I read the Guardian so you don’t have to. Mostly, it’s a labour of very little love. But occasionally it manages to actually surprise me – in a good way. One such happy surprise is the following story, in which the Grauniad almost manages to admit that Greenpeace is full of it and that environmental activists cause a great deal of harm. Most of it to the world’s poorest people.
The case in point is “Golden Rice”, a genetically modified strain of rice which has the potential to save millions of lives. Except that an unrelenting campaign of lies from the environmental lobby has stopped it ever reaching the people for whom it was intended.
Golden Rice is a form of normal white rice that has been genetically modified to provide vitamin A to counter blindness and other diseases in children in the developing world. It was developed two decades ago but is still struggling to gain approval in most nations.

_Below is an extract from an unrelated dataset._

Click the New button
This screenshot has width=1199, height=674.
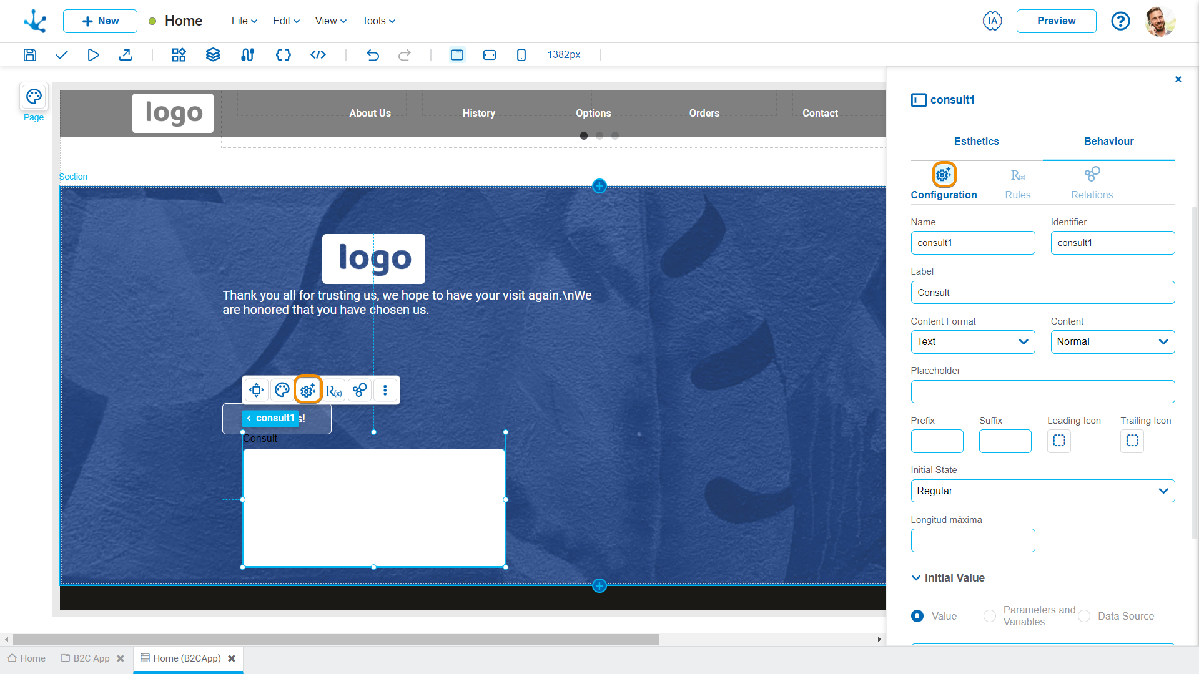(x=100, y=21)
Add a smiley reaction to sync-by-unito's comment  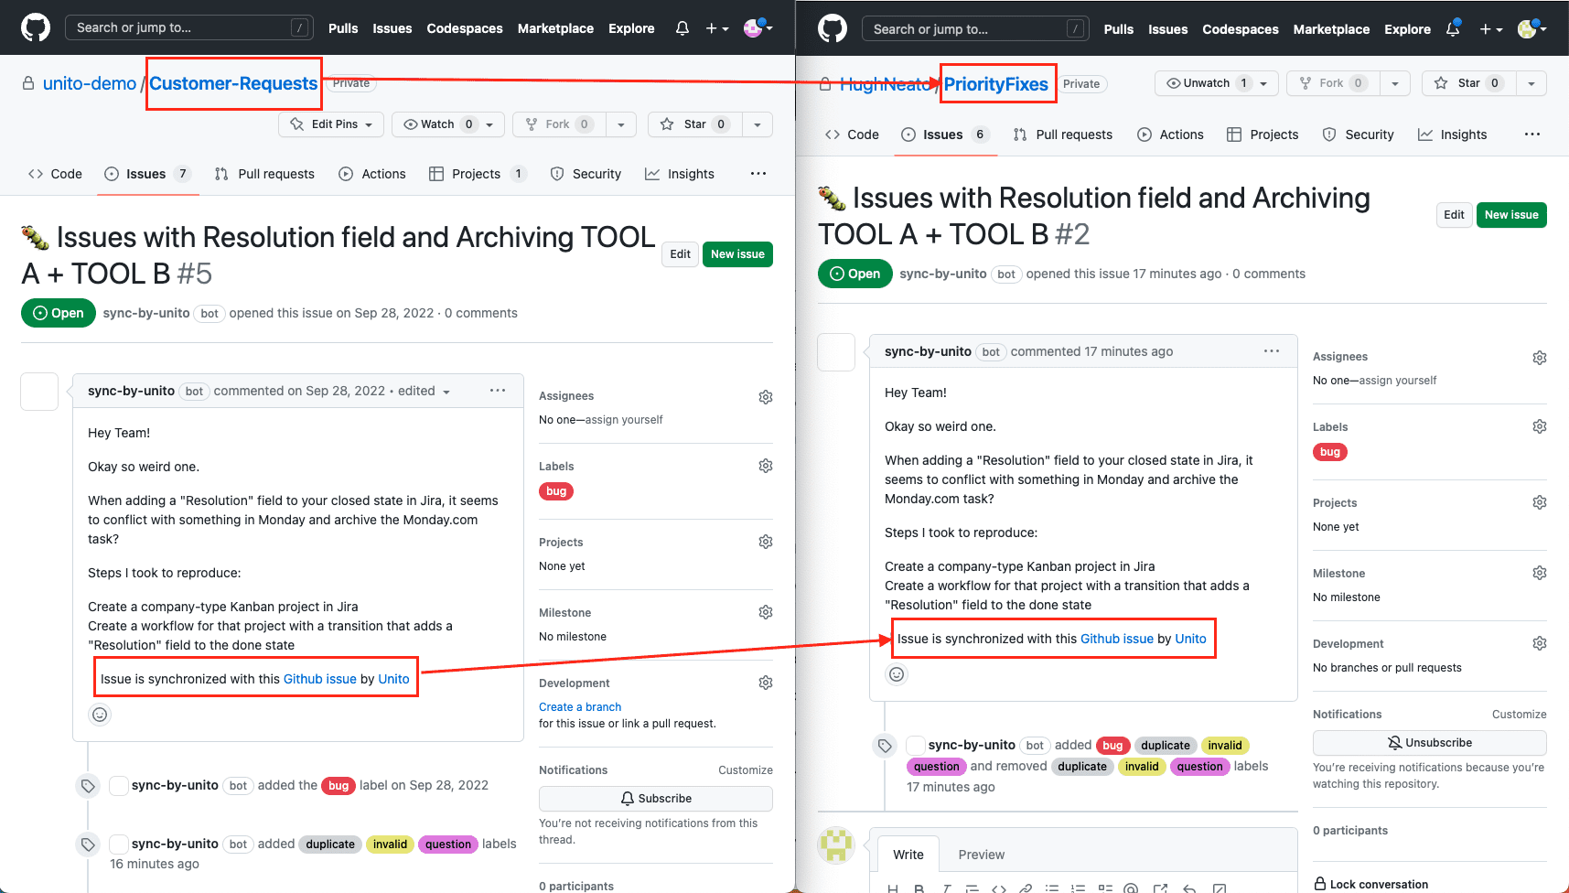click(99, 714)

“Golden Rice has not been made available to those for whom it was intended in the 20 years since it was created,” states the science writer Ed Regis. “Had it been allowed to grow in these nations, millions of lives would not have been lost to malnutrition, and millions of children would not have gone blind.”
There are no small stakes hanging in the balance, here.

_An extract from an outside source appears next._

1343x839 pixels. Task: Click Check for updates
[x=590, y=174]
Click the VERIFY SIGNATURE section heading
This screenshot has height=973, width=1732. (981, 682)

Vitamin A deficiency is practically unknown in the west, where it is found in most foods. For individuals in developing countries, however, vitamin A is a matter of life or death. Lack of it is believed to be responsible for killing more children than HIV, tuberculosis or malaria – around 2,000 deaths a day. On a global scale, about a third of children under five suffer from the condition which can also lead to blindness.
Just as Norman Borlaug’s “Green Revolution” saved a billion lives or more through agricultural science innovation, Golden Rice is potentially similarly transformative.
As a solution to this crisis, Peter Beyer, professor of cell biology at Freiburg University in Germany, and Ingo Potrykus of the Institute of Plant Sciences in Switzerland, turned to the new technology of genetic manipulation in the late 20th century. They inserted genes for a chemical known as beta-carotene into the DNA of normal rice. In this way, they modified the rice genes so that the plants started to make beta-carotene, a rich orange-coloured pigment that is also a key precursor chemical used by the body to make vitamin A.
“In Bangladesh, China, India and elsewhere in Asia, many children subsist on a few bowls of rice a day and almost nothing else. For them, a daily supply of Golden Rice could now bring the gift of life and sight,” states Regis in his book, Golden Rice, which is published this month.
What the Guardian omits to add is that Golden Rice is also an extraordinary act of corporate philanthropy. Licences to grow Golden Rice were offered for free.
Unfortunately, that daily supply has not materialised – and Regis is clear where the blame lies. For a start, many ecology action groups, in particular Greenpeace, have tried to block approval of Golden Rice because of their general opposition to GM crops. “Greenpeace opposition to Golden Rice was especially persistent, vocal, and extreme, perhaps because Golden Rice was a GM crop that had so much going for it,” he states.
The blame doesn’t just lie with Greenpeace, though they are perhaps the worst. Activists have lied to developing countries that Golden Rice is “poisonous”. Left-wing groups have attacked and destroyed experimental crops. And, to prove there’s no show without Globalist Punch, WHO “experts” have thrown in their two cents against Golden Rice.
Nevertheless, this opposition did not have the power, on its own, to stop Golden Rice in its tracks, says Regis. The real problem has rested with an international treaty known as the Cartagena Protocol on Biosafety, an agreement which aims to ensure the safe handling, transport and use of living modified organisms, and which came into force in 2003…
As a result, every aspect of Golden Rice development, from lab work to field trials to screening, became entangled “in a Byzantine web of rules, guidelines, requirements, restrictions, and prohibitions…“The effects of withholding, delaying or retarding Golden Rice development through overcautious regulation has imposed unconscionable costs in terms of years of sight and lives lost,” Regis concludes.https://www.theguardian.com/environment/2019/oct/26/gm-golden-rice-delay-cost-millions-of-lives-child-blindness
The suffocating moral superiority of green zealots is a false veneer for their deadly fanaticism. These fakes and fanatics are responsible for untold and unnecessary suffering for the world’s poor.